How do we stop impact metrics from becoming counterproductive?
Spend too little time tracking the efficacy of development programmes and you risk wasting resources, not to mention losing the confidence of your backers. But spend too much time and you could still end up wasting resources, thus doing less of the good you initially set out to do. Christian Jahn and Susann Tischendorf from the Inclusive Business Action Network on how to approach the 'Goldilocks dilemma' of tracking impact.
While this signals positive public support for the work of aid and development agencies around the world – and for the prominent role of EU countries in funding existing development work – there is a challenge in translating this support into action.
Most organisations, both public and private, have to justify their programmes to taxpayers or donors, leading to extensive attempts to measure the impact of development work.
Yet collecting and evaluating data to do this can take a great deal of time and effort – sometimes at a detriment to the core programme goals.
Thus, many organisations funding global development face a Goldilocks dilemma. If they spend too little time tracking the efficacy of their work, they could waste resources and lose the confidence of their backers. But if they spend too much time on it, they could still end up wasting resources and doing less of the good they initially set out to do.
To solve this problem, we need ways of assessing impact that are rigorous enough to justify development activities to public and private funders, while also being simple enough not to require a disproportionate investment of resources.
Collecting and evaluating data can take a great deal of effort – sometimes at a detriment to the core programme goals
For Rabayl Mirza from the UN Development Programme’s Business Call to Action alliance, the key is to focus on reaching well-established development goals like the UN Sustainable Development Goals (SDGs) – but not within a silo. The alliance advises partners to assess project impacts against the 17 SDGs, through organisations such as Global Reporting Initiative and SDG Impact, so that results can be aggregated and compared across initiatives and companies.
The alliance’s own approach is based on the five dimensions of impact developed by the Impact Management Project: what the project is; who is involved; how much is being invested; the contribution made by relevant stakeholders; and the risks that may be present in the project. By studying the operations of the company, it is possible to effectively illustrate how they contribute over time to outcomes related to the SDGs.
This development-focused approach can be accused of having shortcomings, however. One problem is that well-established goals may not be a good fit for a project, or the goals themselves may not adequately cover the aspirations of a project. For example, Bill Drayton, founder of social entrepreneurship organisation Ashoka, claims that tracking progress in this way can be largely illusory and that a goal like solving unemployment in Africa is never going to be achieved just by giving young people skills.

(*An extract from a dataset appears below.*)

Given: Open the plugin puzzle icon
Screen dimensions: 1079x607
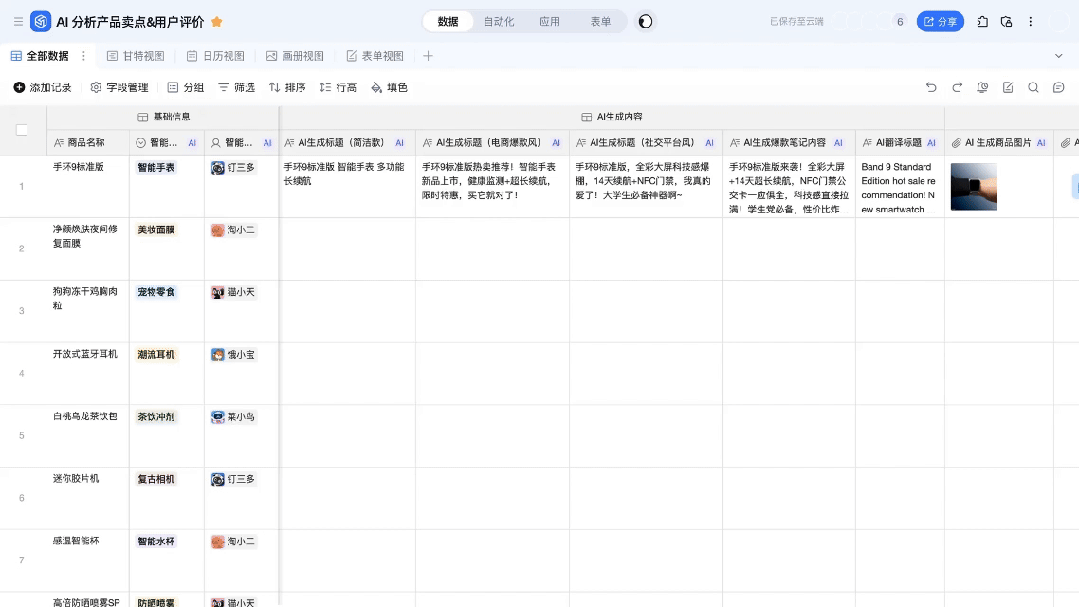Looking at the screenshot, I should 982,22.
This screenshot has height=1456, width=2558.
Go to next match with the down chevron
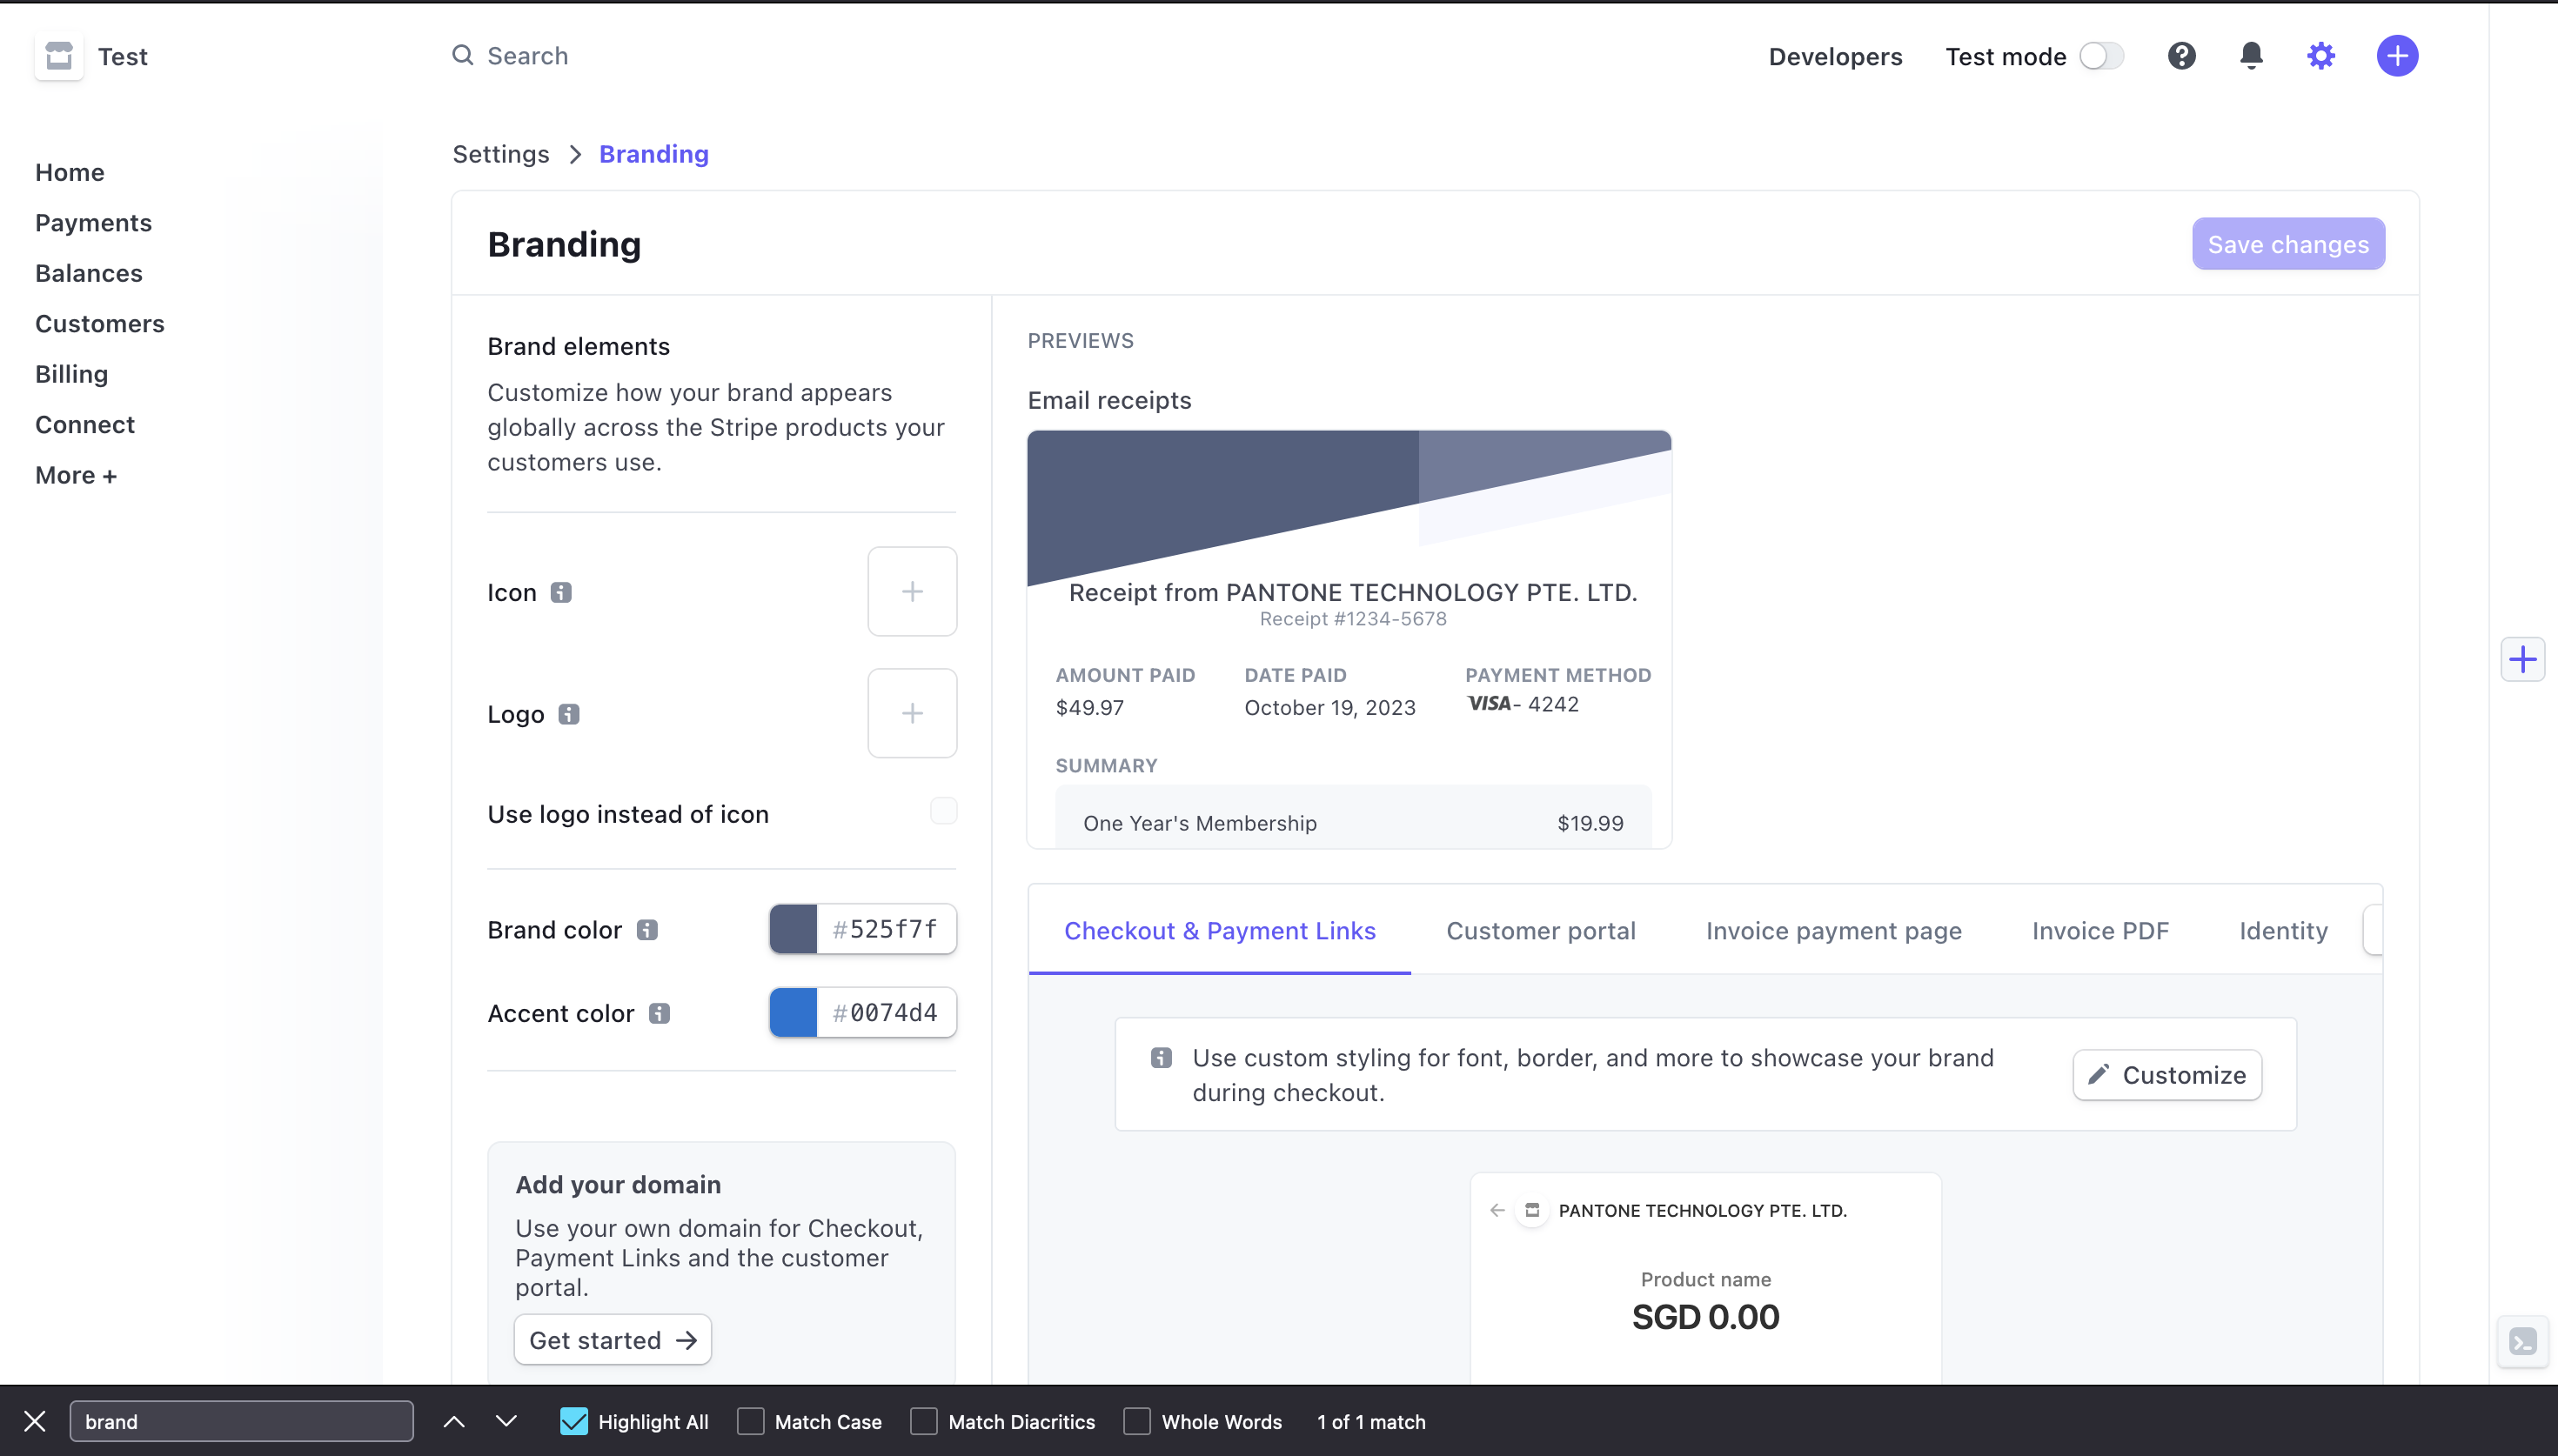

Rather than focusing on codifying goals, some argue the impetus should be on building the capacity of individuals and organisations to instigate change when they encounter a social problem.
Indeed, Drayton believes that individual capacity should be the priority for assessing impact. Every organisation and individual should look at themselves and others as “changemakers” and feel that they have the support to improve the world as they see it.
But some say this capacity-focused approach does not provide an accurate measure of success or sufficient guidance for making decisions in the heat of the moment.
This could be tackled by concentrating specifically on the market being served.
For instance, the metrics from USAID’s Securing Water For Food programme may appear to tell the whole impact story – with almost 20bn litres of water saved and 6.3m end users benefitting from results such as increased crop yields. Yet, according to Dr. Ku McMahan, USAID’s team lead for the project, success is not always so tangible and numbers paint only part of the picture.
Dr. McMahan asks, “Were more women empowered in their communities because they are now taking an active part and not simply keeping the house but helping grow crops? Has an innovation increased a family’s income so a child could go to school where before there simply was not enough money?”
Project impact can be assessed through the need it fulfils and how badly it is wanted
By looking at a problem from the perspective of a programme’s beneficiaries in this way – and questioning the impact that a development programme has had on the day-to-day lives of individuals and families – project impact can be assessed through the need it fulfils and how badly it is wanted.
“We need to recognise metrics are only as good as the integrity of the data going into their calculation and the degree to which we understand their purpose,” notes Jed Emerson, who developed the Blended Value approach – designed around evaluating organisations based on a mix of financial, social and environmental value.
Working towards a shared framework of impact measurement is key, Emerson argues, but goals should not be confused with actual progress on the ground.
Regardless of whether metrics are focused on development, capacity or markets, it is vital to remember the reason behind tracking them in the first place. The purpose is to work together towards achieving real, lasting impact.
Christian Jahn is head of the Inclusive Business Action Network (iBAN) secretariat; Susann Tischendorf leads communication and digital innovation at iBAN.